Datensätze

++++++++++

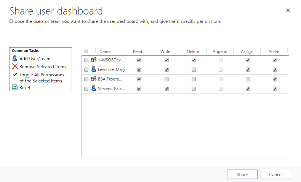Enable Assign permission for BBA Program row
The width and height of the screenshot is (301, 182).
[x=248, y=79]
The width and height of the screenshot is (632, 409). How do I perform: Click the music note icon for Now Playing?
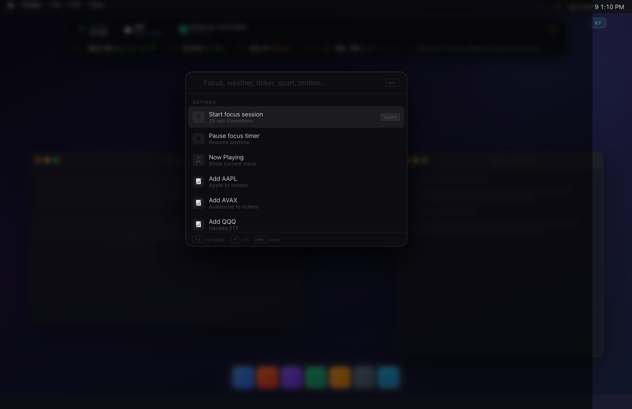(198, 160)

++++++++++

Gegebene Aufgabe
Zähle die Zeilen des Materials, die das Wort „height“ enthalten, und gib nur die Zahl an.

Antwort
2